Llegados a este punto, no debemos silenciar el hecho de que el mal existe. Lo
vemos en tantos lugares del mundo; pero lo vemos también, y esto nos asusta, en
nuestra vida. Sí, en nuestro propio corazón existe la inclinación al mal, el
egoísmo, la envidia, la agresividad. Quizás se puede controlar esto de algún
modo con una cierta autodisciplina. Pero es más difícil con formas de mal más
bien oscuras, que pueden envolvernos como una niebla difusa, como la pereza, la
lentitud en querer y hacer el bien. En la historia, algunos finos observadores
han señalado frecuentemente que el daño a la Iglesia no lo provocan sus
adversarios, sino los cristianos mediocres. ¿Cómo puede entonces decir Cristo
que los cristianos – y también aquellos cristianos débiles – son la luz del
mundo? Quizás lo entenderíamos si Él gritase: ¡Convertíos! ¡Sed la luz del mundo!
¡Cambiad vuestra vida, hacedla clara y resplandeciente! ¿No debemos quizás
quedar sorprendidos de que el Señor no nos dirija una llamada de atención, sino
que afirme que somos la luz del mundo, que somos luminosos y que brillamos en la
oscuridad?
Queridos amigos, el apóstol san Pablo, se atreve a llamar “santos” en muchas de
sus cartas a sus contemporáneos, los miembros de las comunidades locales.

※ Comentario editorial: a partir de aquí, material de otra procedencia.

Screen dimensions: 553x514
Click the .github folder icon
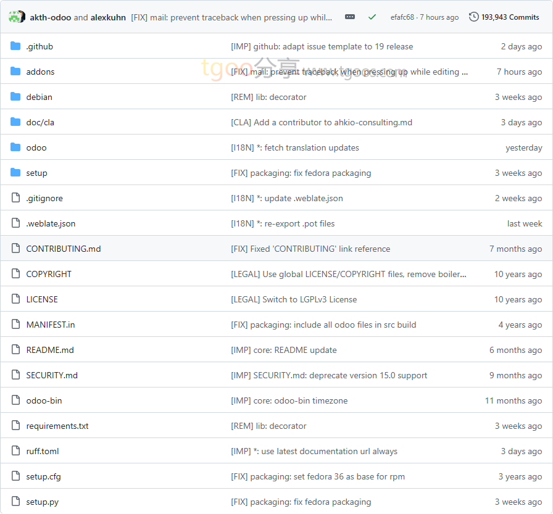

Con
ello, se subraya que todo bautizado es santificado por Dios, incluso antes de
poder hacer obras buenas. En el Bautismo, el Señor enciende por decirlo así una
luz en nuestra vida, una luz que el catecismo llama la gracia santificante.
Quien conserva dicha luz, quien vive en la gracia, es santo.
Queridos amigos, muchas veces se ha caricaturizado la imagen de los santos y se
los ha presentado de modo deformado, como si ser santos significase estar fuera
de la realidad, ingenuos y sin alegría. A menudo, se piensa que un santo es
aquel que hace obras ascéticas y morales de altísimo nivel y que precisamente
por ello se puede venerar, pero nunca imitar en la propia vida. Qué equivocada y
decepcionante es esta opinión. No existe ningún santo, salvo la bienaventurada
Virgen María, que no haya conocido el pecado y que nunca haya caído. Queridos
amigos, Cristo no se interesa tanto por las veces que flaqueamos o caemos en la
vida, sino por las veces que nosotros, con su ayuda, nos levantamos. No exige
acciones extraordinarias, pero quiere que su luz brille en vosotros. No os llama
porque sois buenos y perfectos, sino porque Él es bueno y quiere haceros amigos
suyos. Sí, vosotros sois la luz del mundo, porque Jesús es vuestra luz. Vosotros
sois cristianos, no porque hacéis cosas especiales y extraordinarias, sino
porque Él, Cristo, es vuestra, nuestra vida. Vosotros sois santos, nosotros
somos santos, si dejamos que su gracia actúe en nosotros.
Queridos amigos, esta noche, en la que estamos reunidos en oración en torno al
único Señor, vislumbramos la verdad de la Palabra de Cristo, según la cual no se
puede ocultar una ciudad puesta en lo alto de un monte. Esta asamblea brilla en
los diversos sentidos de la palabra: en la claridad de innumerables luces, en el
esplendor de tantos jóvenes que creen en Cristo. Una vela puede dar luz
solamente si la llama la consume. Sería inservible si su cera no alimentase el
fuego. Permitid que Cristo arda en vosotros, aun cuando ello comporte a veces
sacrificio y renuncia. No temáis perder algo y, por decirlo así, quedaros al
final con las manos vacías. Tened la valentía de usar vuestros talentos y dones
al servicio del Reino de Dios y de entregaros vosotros mismos, como la cera de
la vela, para que el Señor ilumine la oscuridad a través de vosotros. Tened la
osadía de ser santos brillantes, en cuyos ojos y corazones resplandezca el amor
de Cristo, llevando así la luz al mundo. Confío que vosotros y tantos otros
jóvenes aquí en Alemania seáis llamas de esperanza que no queden ocultas.
“Vosotros sois la luz del mundo”. “Donde está Dios, allí hay futuro”. Amén.